- _GIVEN TEXT_
Lisa Hopkins – A Woman Killed with Kindness: Author’s Response

A Woman Killed with Kindness: Author's Response

Lisa Hopkins

Published in Connotations Vol. 6.1 (1996/97)

My essay on A Woman Killed with Kindness has elicited a number of thoughtful and interesting responses, from Nancy Gutierrez, from Diana Henderson and Michael Wentworth, and most recently from Sue Wiseman; in turn, Inge Leimberg has kindly asked me to round off the discussion by a reply to the replies. I am very pleased to have been the occasion of so much informed comment on what seems to me to be a very sadly neglected genre; I am also very grateful for the opportunity to respond, since it seems to me a rare privilege actually to attempt to clarify one's own work in the light of others' reception of it.

Diana Henderson attributes to me the desire to "rescue" A Woman Killed with Kindness from the genre category of domestic tragedy (49), and cites my classification of the genre as "the rude, episodic, unshaped story of ordinary people, the stuff of journalistic ephemera, which was, moreover, very often centred on the domestic world and amorous passions so closely associated with women." She then wonders about my "rhetorical relationship" to this sentence. From the point of view of "author's intention," that is quite simple: it is ironic—a mode which perhaps does not always travel well. Henderson herself later notes that "This would seem to be an apt description of common sixteenth−century associations, not the author's own" (52). Indeed I do not, as Henderson suggests, find the genre of domestic tragedy "seamy" (52); I just question how firmly A Woman Killed with Kindness fits into it.

What, in fact, I was interested in, was not my personal views on genres but Heywood's own project, particularly its intersection with the burgeoning category of domestic tragedy and whether the playwright might have been influenced by anything resembling a hierarchy of genres or an aesthetic of narrative shape. I had no intention of denigrating domestic tragedy per se—I am keenly alive to its manifold and powerful fascinations—but I do suspect Heywood of some awareness, however embryonic, of an emerging distinction between popular culture and art, and of wishing to align himself with the latter category while not sacrificing the vigour of the former. Whether such a cultural shift was actually present (and could be detected) is undoubtedly debatable, and I would like to see the debate: Michael Wentworth's article is particularly interesting in this respect, as is Sue Wiseman's lively and powerful discussion.

- _TASK REQUIREMENTS_
1 > Please copy the author's response on A Woman Killed with Kindness word for word, from "Lisa Hopkins –" up to and including "Vol. 6.1 (1996/97)".
2 > Translate this sentence from the author's response on A Woman Killed with Kindness into Spanish: From the point of view of "author's intention," that is quite simple: it is ironic—a mode which perhaps does not always travel well.
The rows have no connection to the author's response on A Woman Killed with Kindness.

- _ENTRIES PROVIDED_
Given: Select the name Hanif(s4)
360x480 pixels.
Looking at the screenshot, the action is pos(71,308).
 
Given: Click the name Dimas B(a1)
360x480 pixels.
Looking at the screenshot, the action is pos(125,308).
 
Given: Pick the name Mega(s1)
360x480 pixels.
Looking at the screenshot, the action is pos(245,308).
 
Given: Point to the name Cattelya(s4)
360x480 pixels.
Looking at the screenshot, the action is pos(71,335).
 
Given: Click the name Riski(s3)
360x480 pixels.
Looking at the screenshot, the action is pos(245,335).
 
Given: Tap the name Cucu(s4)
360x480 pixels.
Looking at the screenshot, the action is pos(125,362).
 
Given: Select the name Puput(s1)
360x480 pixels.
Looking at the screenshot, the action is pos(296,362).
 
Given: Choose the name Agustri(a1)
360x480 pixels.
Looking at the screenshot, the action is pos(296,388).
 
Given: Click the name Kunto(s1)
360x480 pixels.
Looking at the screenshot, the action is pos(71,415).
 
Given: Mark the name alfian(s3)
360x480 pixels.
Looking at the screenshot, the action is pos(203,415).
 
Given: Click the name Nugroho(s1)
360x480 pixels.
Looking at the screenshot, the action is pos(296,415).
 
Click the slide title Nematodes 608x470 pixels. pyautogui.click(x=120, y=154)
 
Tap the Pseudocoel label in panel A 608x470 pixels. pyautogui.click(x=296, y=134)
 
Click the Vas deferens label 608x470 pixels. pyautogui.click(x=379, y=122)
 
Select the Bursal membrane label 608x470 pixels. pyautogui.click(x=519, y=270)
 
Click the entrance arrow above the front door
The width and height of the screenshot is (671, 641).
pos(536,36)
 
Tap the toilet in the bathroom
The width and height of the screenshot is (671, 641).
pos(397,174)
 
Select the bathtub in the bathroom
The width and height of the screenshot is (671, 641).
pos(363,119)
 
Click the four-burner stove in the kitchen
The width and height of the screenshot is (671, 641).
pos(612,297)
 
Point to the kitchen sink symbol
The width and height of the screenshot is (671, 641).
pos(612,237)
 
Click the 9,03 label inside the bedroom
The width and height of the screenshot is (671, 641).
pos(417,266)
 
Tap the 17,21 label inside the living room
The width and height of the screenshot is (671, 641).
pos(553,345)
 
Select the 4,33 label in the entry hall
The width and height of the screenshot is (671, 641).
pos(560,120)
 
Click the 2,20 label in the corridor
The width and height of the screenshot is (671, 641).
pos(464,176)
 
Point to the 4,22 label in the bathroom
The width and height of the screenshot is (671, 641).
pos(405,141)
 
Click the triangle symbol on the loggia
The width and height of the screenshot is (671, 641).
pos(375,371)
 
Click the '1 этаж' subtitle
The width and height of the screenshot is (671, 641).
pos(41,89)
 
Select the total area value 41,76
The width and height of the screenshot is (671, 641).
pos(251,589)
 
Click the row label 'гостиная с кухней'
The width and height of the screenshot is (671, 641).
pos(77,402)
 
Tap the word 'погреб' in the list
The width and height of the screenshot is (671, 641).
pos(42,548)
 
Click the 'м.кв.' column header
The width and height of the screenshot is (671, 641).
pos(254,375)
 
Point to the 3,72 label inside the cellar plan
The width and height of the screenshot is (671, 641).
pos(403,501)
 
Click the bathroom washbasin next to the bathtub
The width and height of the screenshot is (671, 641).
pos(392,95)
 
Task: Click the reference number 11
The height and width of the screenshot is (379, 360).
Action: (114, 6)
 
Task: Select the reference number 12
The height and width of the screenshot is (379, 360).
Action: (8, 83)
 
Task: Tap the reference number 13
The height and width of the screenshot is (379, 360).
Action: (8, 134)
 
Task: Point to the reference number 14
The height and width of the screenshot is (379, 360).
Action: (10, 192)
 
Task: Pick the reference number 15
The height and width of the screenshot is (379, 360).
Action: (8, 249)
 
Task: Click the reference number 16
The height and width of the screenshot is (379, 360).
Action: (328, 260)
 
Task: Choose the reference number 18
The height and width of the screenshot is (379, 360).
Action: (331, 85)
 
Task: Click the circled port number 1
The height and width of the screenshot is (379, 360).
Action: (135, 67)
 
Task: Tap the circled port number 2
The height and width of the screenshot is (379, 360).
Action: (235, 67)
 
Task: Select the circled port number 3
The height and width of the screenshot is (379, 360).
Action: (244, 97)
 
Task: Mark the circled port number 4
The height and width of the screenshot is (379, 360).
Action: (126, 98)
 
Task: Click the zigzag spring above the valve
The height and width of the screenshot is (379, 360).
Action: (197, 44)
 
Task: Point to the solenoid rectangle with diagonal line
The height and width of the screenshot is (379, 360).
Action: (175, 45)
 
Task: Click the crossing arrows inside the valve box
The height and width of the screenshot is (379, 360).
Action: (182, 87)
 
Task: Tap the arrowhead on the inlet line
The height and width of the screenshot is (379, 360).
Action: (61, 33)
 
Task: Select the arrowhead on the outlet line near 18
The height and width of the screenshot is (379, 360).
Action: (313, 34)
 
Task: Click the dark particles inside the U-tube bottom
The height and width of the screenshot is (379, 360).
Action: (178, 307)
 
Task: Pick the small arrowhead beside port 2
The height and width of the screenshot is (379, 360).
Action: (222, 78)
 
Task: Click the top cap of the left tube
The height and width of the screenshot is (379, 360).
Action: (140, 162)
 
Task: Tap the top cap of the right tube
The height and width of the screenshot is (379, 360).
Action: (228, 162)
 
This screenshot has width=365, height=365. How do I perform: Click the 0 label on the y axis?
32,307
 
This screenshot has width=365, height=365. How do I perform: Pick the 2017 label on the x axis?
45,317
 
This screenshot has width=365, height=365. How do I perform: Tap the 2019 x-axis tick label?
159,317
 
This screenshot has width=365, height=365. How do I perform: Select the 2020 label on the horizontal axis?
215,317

- _OUTPUTS FOR THE TASKS_
1 >
Lisa Hopkins – A Woman Killed with Kindness: Author’s Response

A Woman Killed with Kindness: Author's Response

Lisa Hopkins

Published in Connotations Vol. 6.1 (1996/97)

2 > Desde el punto de vista de la «intención del autor», eso es bastante sencillo: es irónico, un modo que quizá no siempre viaja bien.